Si, dès les débuts, leur fondateur avait le souci de la formation spirituelle et professionnelle des diaconesses, véritable école de vie avec un célibat imposé, voici par exemple et pour mémoire ce qu’il écrivait dans le onzième rapport de l’Institution, deux années après cette installation à Saint-Loup déjà évoquée. A cette époque lointaine, ce vocabulaire n’était guère surprenant:
« Notre établissement est avant tout une école. Former pour leur sainte tâche les femmes chrétiennes disposées à se dévoue au soin des malades gratuitement et pour l’amour du Sauveur.Fonder ainsi pour notre Suisse française réformée une institution doublement utile aux malheureux dont elle aspire à soulager lesmisères physiques et morales, et à l’Eglise à laquelle elle doit apporter un nouvel élément de vie. »
En juillet 1940, alors que la moitié de la France est occupée et que le plein pouvoir vient d’être accordé au Maréchal Philippe Pétain, à Vichy, vous voici jeune Sœur, âgée de 32 ans, consacrée parmi toute une volée où vous êtes la troisième à partir de la gauche.

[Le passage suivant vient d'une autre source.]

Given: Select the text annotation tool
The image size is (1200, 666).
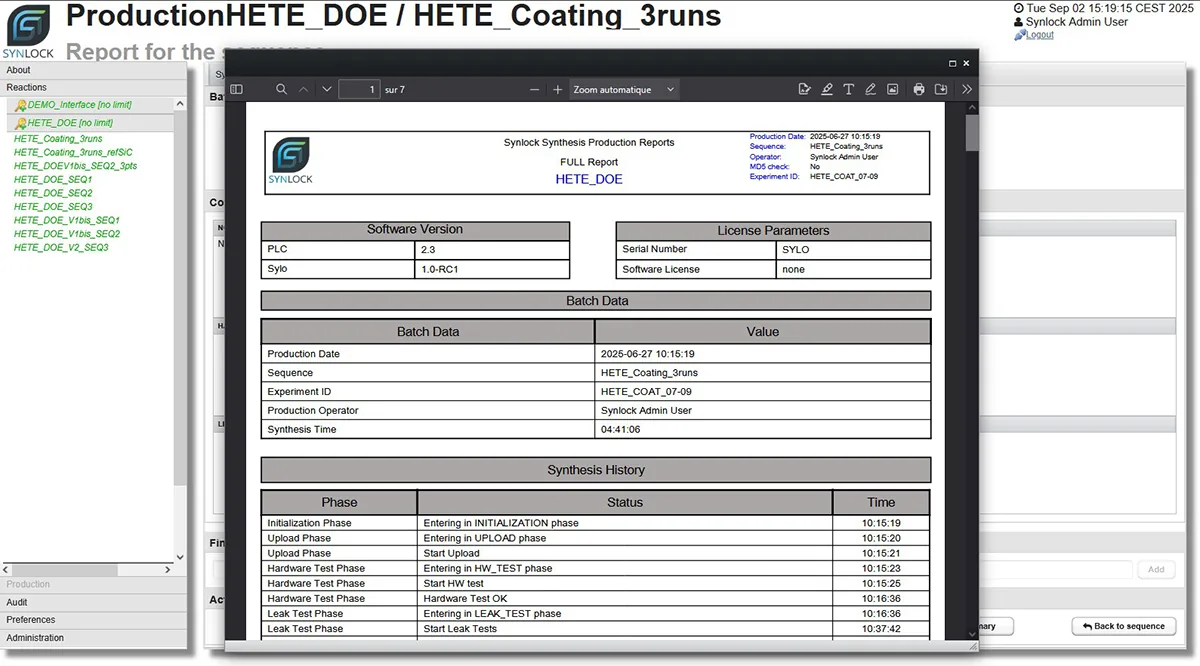Looking at the screenshot, I should pyautogui.click(x=848, y=89).
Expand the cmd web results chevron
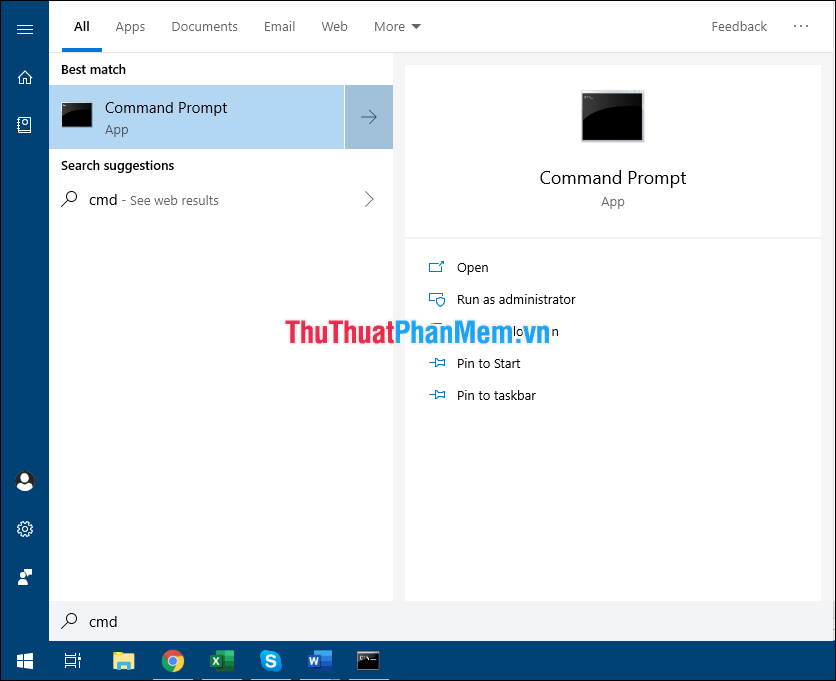 point(369,199)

Vous serez dès lors envoyée à l’hôpital d’Orbe, puis à la Clinique
pour enfants Wildermeth, à Bienne, inaugurée en 1903 avec 4 pavillons et 40
lits. Vous achèverez votre « ministère » comme directrice d’une Maison
de Retraite à Yverdon-les-Bains, vous permettant en même temps d’accompagner
vos parents âgés qui vivaient dans un chalet, à Yvonand. Vous étiez la seconde
d’une famille de quatre enfants. Un frère aîné, Francis, né en 1904, puis deux
frères après vous, Paul, né en 1910, puis Armand, en 1915. Ce dernier décédera
à l’âge de 17 ans du tétanos, à la suite d’une blessure mal soignée. Vous aviez
24 ans à ce moment-là. Cet événement va probablement motiver votre future vocation, mais vous n’en
parliez jamais.
J’ai sous les yeux deux documents officiels vous concernant. Le premier, c’est votre passeport, établi à Orbe, valable jusqu’au 20 août 1940. Le second, avec votre même portrait photographique où vous paraissez très sérieuse, est intéressant, parce qu’il montre que les autorités militaire suisses reconnaissent officiellement cette formation en soins infirmiers donnée par Saint-Loup, au titre d‘infirmière auxiliaire de la Croix-Rouge, et cela déjà au lendemain de la guerre, en juin 1945, tandis que cela ne sera que deux années plus tard, en 1947, que cette même Croix-Rouge reconnaîtra la formation en soins infirmiers des responsables de l’Ecole de soins de Saint-Loup. Neuf années plus tard, cette Ecole sera aussi ouverte aux jeunes femmes laïques, ou d’autres confessions, tandis que les directives de Louis Germond vont subsister dans leur première partie seulement, en ce qui concerne le gratuitement de cette vocation qui demeure un sacerdoce.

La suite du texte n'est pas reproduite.